Na sequência destas declarações, a direita parlamentar não perdeu tempo e utilizou o púlpito da Assembleia da República, nas comemorações do 25 de Abril, para proclamar uma guerra cultural contra quaisquer discussões sobre a herança colonial portuguesa.

“A História não é dívida” nem “obriga à penitência”, afirmou Rui Rocha, da Iniciativa Liberal. “A História é a História”, disse Paulo Núncio, do CDS-PP. O Chega acusou o Presidente da República de “traição” e, entre gritos exaltados, proclamou que Portugal “levou mundos ao mundo inteiro.” O próprio Governo, em declarações oficiais, afirmou que o assunto é “tóxico”. Ao coro de vozes da direita parlamentar juntaram-se inúmeros comentadores e cronistas. Todos eles repetiram dois argumentos centrais. Por um lado, a ideia de que a História é um dogma: fixa, imutável e indiscutível. Por outro lado, o princípio individualista de que “se não fui eu a fazer, não me diz respeito”. Repetidos até à exaustão nas televisões e folhas de jornais, estes dois argumentos apresentam problemas fundamentais.
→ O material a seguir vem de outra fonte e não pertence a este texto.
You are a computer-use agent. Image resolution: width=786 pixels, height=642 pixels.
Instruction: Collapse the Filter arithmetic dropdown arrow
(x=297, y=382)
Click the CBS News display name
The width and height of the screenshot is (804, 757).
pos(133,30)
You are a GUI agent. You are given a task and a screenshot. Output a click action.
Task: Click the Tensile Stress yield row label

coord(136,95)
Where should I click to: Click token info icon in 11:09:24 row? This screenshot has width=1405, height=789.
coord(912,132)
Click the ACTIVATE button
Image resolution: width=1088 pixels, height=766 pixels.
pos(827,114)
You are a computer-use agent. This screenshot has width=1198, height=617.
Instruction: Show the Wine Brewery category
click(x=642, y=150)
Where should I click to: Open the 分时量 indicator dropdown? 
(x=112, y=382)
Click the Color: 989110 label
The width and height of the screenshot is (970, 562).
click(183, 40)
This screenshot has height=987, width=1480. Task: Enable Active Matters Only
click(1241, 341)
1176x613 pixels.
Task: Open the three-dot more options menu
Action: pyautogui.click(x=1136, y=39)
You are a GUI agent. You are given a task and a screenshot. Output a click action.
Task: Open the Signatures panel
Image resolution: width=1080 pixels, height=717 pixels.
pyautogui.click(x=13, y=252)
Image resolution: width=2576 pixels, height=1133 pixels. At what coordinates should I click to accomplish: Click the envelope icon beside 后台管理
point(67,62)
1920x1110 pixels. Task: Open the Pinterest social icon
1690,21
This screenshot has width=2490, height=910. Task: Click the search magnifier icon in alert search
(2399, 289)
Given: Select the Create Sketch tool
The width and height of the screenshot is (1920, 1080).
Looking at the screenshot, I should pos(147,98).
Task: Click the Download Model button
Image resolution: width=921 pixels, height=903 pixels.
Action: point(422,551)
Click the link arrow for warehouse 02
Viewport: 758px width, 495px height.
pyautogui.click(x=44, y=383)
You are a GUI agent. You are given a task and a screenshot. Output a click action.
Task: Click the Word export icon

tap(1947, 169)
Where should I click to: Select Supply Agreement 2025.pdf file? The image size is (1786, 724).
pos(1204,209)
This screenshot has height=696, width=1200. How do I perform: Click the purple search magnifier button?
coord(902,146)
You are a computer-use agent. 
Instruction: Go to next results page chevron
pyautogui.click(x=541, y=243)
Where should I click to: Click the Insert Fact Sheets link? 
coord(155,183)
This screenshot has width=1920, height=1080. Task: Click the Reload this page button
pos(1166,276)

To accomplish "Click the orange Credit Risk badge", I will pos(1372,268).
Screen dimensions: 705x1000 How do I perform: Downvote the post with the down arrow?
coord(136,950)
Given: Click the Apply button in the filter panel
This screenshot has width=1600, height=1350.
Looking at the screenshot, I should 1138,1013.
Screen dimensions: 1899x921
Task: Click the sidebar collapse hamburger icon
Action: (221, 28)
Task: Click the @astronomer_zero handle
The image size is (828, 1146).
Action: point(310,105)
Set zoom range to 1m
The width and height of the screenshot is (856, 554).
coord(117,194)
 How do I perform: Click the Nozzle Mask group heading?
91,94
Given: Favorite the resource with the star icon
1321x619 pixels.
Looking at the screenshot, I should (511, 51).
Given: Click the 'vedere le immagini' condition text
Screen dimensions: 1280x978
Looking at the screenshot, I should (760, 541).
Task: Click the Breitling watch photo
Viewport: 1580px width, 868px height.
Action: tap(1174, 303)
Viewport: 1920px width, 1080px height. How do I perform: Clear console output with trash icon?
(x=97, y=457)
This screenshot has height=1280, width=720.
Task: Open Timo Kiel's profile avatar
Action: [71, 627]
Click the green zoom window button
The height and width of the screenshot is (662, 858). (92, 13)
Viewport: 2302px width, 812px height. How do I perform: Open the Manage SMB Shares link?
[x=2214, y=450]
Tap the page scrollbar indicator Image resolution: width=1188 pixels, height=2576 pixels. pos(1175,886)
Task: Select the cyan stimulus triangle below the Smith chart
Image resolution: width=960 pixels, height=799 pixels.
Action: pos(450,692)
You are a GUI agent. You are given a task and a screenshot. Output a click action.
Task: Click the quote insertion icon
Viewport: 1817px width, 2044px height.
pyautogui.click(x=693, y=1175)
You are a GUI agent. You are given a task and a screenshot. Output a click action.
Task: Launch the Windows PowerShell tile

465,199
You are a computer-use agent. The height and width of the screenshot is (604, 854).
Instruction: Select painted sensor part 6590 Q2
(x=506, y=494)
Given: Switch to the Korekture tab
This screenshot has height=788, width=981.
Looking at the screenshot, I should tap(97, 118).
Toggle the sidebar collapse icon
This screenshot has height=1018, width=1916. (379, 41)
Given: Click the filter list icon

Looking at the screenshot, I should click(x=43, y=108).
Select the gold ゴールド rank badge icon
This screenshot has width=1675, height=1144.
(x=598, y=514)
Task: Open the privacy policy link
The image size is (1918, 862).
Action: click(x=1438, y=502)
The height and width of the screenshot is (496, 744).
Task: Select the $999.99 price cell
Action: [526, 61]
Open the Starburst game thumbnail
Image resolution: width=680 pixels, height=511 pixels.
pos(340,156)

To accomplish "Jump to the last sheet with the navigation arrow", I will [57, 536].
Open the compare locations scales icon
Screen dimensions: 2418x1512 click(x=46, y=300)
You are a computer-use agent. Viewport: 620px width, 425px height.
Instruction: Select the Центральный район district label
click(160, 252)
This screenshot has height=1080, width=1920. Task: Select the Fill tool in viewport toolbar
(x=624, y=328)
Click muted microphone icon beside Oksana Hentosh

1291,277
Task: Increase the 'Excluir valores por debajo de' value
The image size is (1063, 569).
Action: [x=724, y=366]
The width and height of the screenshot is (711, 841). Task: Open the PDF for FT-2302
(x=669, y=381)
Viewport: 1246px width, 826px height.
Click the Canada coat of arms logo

Comecemos pelo primeiro argumento: a ideia de que as narrativas históricas não podem ser repensadas. As ideias veiculadas por figuras como André Ventura – que sublinhou que os portugueses terão contribuído para o “desenvolvimento” dos territórios africanos – ou por Paulo Núncio – que afirmou acriticamente na SIC Notícias que “o império português construiu cidades, portos e estradas em África” – não representam nenhuma forma de rigor histórico. Pelo contrário, estão apenas a reutilizar as velhas narrativas lusotropicais do mito do “bom colonizador”, que ignoram e silenciam as histórias da escravatura, do trabalho forçado e do racismo – e que continuam plasmadas nos nossos livros escolares, como explica Cristina Roldão. As narrativas que Ventura, Núncio e tantos outros propagam – de que Portugal “trouxe a civilização” aos territórios colonizados – ignoram as inúmeras formas de organização social e política dos povos africanos que viviam nestas terras.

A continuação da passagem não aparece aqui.